-- EXERCISE BRIEF --
Among the records below, find the line with "Select the 2021 forecast EPS data point" and the line with "The image size is (600, 413).". Set down both and every line between, exactly and with no pictures, but nothing else.

─── RECORD EXTRACTS ───

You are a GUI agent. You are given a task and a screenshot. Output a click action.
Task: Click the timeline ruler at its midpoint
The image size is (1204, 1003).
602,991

───
─── RECORD EXTRACTS ───

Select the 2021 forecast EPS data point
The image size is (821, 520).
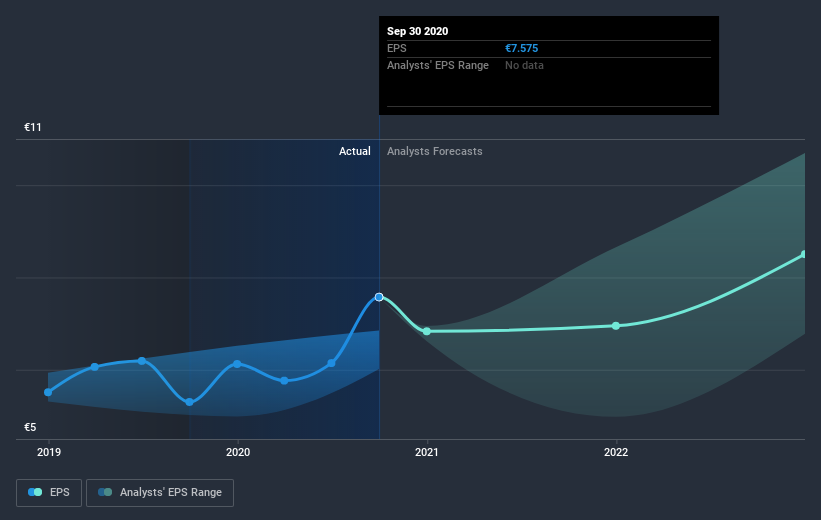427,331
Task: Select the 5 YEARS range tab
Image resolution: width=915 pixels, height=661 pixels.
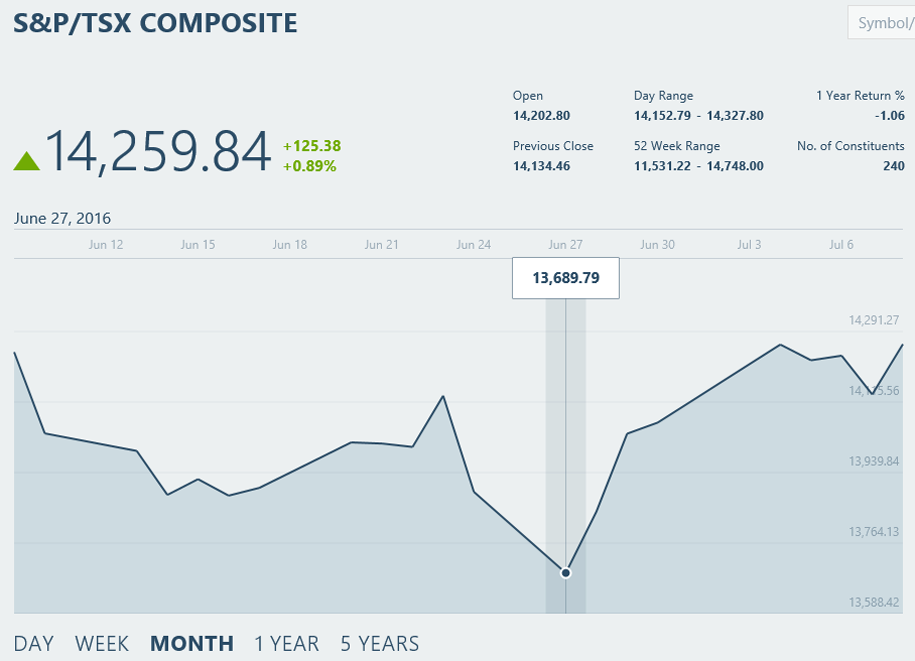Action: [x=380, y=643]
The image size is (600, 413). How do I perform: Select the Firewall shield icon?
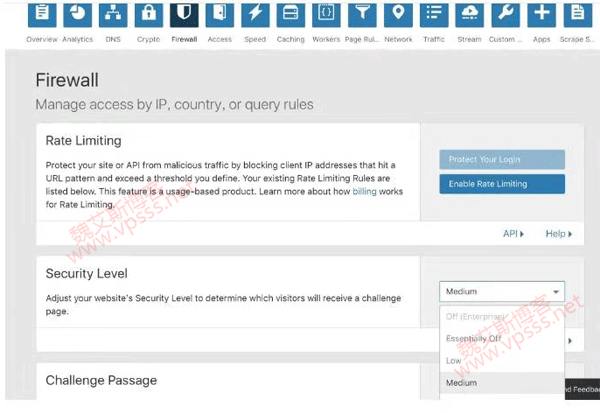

───

-- SOLUTION --
Select the 2021 forecast EPS data point
The image size is (821, 520).
427,331
Task: Select the 5 YEARS range tab
Image resolution: width=915 pixels, height=661 pixels.
Action: [x=380, y=643]
The image size is (600, 413). How do I perform: Select the Firewall shield icon?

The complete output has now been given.